Date: Wednesday, 22 August 2018 22:06 - 22:22
All Times in UTC
At 22:06, a networking event inside one of our datacenters triggered an automated database failover. Our automated database failover did not complete, leaving specific database clusters in a nonfunctional state. Engineers intervened and completed the failover at 22:22. The impacted databases handle traffic for American Express, Pay with PayPal, and some other transaction processing for a select group of merchants. As a result, impacted merchants may have observed the following between 22:06 and 22:22:
Failed PayPal and American Express transactions
Authorized transactions where the request to Submit for Settlement failed
Authorized transactions that do not appear in the gateway
A planned maintenance operation on a failed core network switch resulted in an unexpected loss of connectivity to one datacenter rack that contained primary databases for some of Braintree's production database clusters.

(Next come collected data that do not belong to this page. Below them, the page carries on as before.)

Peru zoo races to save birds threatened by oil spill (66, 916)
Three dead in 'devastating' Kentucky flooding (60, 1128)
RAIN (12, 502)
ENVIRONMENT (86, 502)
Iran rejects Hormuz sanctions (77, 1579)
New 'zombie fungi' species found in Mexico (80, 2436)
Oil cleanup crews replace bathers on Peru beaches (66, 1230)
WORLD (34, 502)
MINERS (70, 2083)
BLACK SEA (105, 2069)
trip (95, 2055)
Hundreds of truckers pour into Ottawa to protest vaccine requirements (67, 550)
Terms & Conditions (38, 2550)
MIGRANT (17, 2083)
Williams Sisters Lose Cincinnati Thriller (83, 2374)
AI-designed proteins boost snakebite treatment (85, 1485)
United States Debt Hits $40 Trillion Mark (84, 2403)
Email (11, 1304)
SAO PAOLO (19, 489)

This loss of connectivity triggered an automated failover processes for those clusters, however management equipment in the same rack was unreachable, which left the failover in an incomplete state. While new primary members were promoted for each cluster, database clients could not connect to the affected clusters since subsequent steps in the automation were not completed. On-call engineers intervened to complete the failover process, restoring service. The affected databases served American Express, Pay with PayPal, and one member of our transaction database pool (which impacted the group of merchants assigned to that cluster).